Jakarta (ANTARA News) - Kinerja lembaga legislatif di daerah atau DPRD dalam mendukung pelaksanaan demokrasi di Indonesia belum begitu memuaskan, demikian menurut laporan Indeks Demokrasi Indonesia (IDI) 2015 yang dirilis Badan Pusat Statistik.

"Dari variabel yang diukur telah mencerminkan beberapa indikator kerja DPRD yang rendah," kata Perwakilan Dewan Ahli IDI Maswadi Rauf dalam jumpa pers pengumuman IDI 2015 di Jakarta, Rabu.

Maswadi mengatakan rendahnya kinerja DPRD terlihat dari rendahnya indikator seperti pemberian alokasi anggaran pendidikan dan kesehatan, jumlah penerbitan Perda yang merupakan inisiatif DPRD serta pemberian rekomendasi DPRD kepada eksekutif.

"Kita sebetulnya mengharapkan DPRD tidak hanya merupakan tukang stempel, tapi mempunyai inisiatif untuk membuat raperda, karena banyak DPRD yang tidak menggunakan hak ini pada 2015," kata pengajar Universitas Indonesia ini.

Indikator IDI lain yang termasuk dalam kategori "buruk" atau di bawah 60 adalah ancaman penggunaan kekerasan oleh masyarakat yang menghambat kebebasan berpendapat, demonstrasi yang bersifat kekerasan, persentase perempuan terpilih terhadap total anggota DPRD provinsi, kaderisasi oleh peserta pemilu dan upaya penyediaan informasi APBD oleh pemerintah daerah.

Untuk itu, Kepala BPS Suryamin memberikan rekomendasi agar indikator yang masih bermasalah tersebut diberikan perhatian khusus dari para pemangku kepentingan agar nilainya membaik karena trennya selalu buruk.

"Khususnya pada indikator ancaman penggunaan kekerasan oleh masyarakat yang menghambat kebebasan berpendapat yang pada IDI 2015 jatuh ke kategori buruk yang ditengarai karena ketegangan saat pilkada serentak," katanya.

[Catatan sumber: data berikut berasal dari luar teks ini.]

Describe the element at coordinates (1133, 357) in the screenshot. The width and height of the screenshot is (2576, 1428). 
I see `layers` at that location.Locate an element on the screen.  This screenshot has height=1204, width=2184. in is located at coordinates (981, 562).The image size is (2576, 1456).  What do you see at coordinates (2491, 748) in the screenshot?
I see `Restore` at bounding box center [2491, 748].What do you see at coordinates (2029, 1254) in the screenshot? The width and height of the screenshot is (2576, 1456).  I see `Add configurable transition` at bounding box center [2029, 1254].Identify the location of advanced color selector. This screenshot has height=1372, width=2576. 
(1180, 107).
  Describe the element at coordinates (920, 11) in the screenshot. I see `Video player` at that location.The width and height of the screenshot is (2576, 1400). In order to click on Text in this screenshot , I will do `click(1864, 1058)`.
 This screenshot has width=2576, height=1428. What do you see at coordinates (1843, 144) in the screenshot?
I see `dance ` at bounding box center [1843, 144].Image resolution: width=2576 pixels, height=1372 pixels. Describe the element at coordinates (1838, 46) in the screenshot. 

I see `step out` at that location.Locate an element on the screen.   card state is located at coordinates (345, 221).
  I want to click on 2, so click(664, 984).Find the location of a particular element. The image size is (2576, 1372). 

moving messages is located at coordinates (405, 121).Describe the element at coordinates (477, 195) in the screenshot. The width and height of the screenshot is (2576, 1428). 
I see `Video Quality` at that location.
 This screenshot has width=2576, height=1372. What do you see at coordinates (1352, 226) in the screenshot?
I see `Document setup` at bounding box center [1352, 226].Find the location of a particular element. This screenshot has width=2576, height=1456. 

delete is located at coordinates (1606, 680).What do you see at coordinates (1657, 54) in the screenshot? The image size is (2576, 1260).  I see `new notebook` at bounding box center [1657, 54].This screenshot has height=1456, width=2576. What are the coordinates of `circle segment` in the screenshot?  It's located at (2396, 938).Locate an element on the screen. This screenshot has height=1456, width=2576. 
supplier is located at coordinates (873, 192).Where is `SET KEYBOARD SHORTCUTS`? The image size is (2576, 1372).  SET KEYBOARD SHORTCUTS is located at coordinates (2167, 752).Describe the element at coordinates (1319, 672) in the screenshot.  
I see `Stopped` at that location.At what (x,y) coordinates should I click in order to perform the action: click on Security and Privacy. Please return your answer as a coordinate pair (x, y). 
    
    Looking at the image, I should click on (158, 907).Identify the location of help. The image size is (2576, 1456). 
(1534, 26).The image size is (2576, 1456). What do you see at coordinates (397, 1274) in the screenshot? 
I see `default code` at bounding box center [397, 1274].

Sebelumnya, BPS mencatat Indeks Demokrasi Indonesia (IDI) level nasional pada 2015 mencapai 72,82 dalam skala indeks 0 sampai 100, yang menunjukkan tingkat demokrasi Indonesia masih dalam kategori "sedang".

Klasifikasi tingkat demokrasi ini dikelompokkan menjadi tiga kategori yaitu "baik" dengan indeks 80-100, "sedang" dengan indeks 60-80 dan "buruk" dengan indeks di bawah 60.

Sebagai alat ukur perkembangan demokrasi Indonesia, IDI dirancang untuk sensitif terhadap naik turunnya kondisi demokrasi karena disusun secara cermat berdasarkan fakta dan potret yang dihasilkan merupakan refleksi realitas.

Tingkat capaian IDI pada 2015 diukur berdasarkan pelaksanaan dan perkembangan tiga aspek demokrasi, yaitu kebebasan sipil yang mencapai 80,30, hak-hak politik yang mencapai 70,63 dan lembaga-lembaga demokrasi yang mencapai 66,87.

Terdapat empat provinsi yang berada pada tingkat demokrasi "baik" yaitu DKI Jakarta, DI Yogyakarta, Kalimantan Timur dan Kalimantan Utara.

Sedangkan, 28 provinsi lainnya dalam kategori "sedang" dan dua provinsi masih mempunyai kategori "buruk" yaitu Papua dan Papua Barat.

Metodologi penghitungan IDI menggunakan empat sumber data yaitu ulasan dari surat kabar lokal yang memiliki oplah tertinggi, ulasan dokumen (Perda maupun Pergub), Focus Group Discussion (FGD) dan wawancara mendalam.

IDI dapat dijadikan sebagai indikator yang tidak hanya melihat gambaran demokrasi dari sisi kinerja pemerintah atau demokrasi, karena juga melihat perkembangan demokrasi dari aspek peran masyarakat, lembaga legislatif (DPRD), partai politik, lembaga peradilan dan penegak hukum.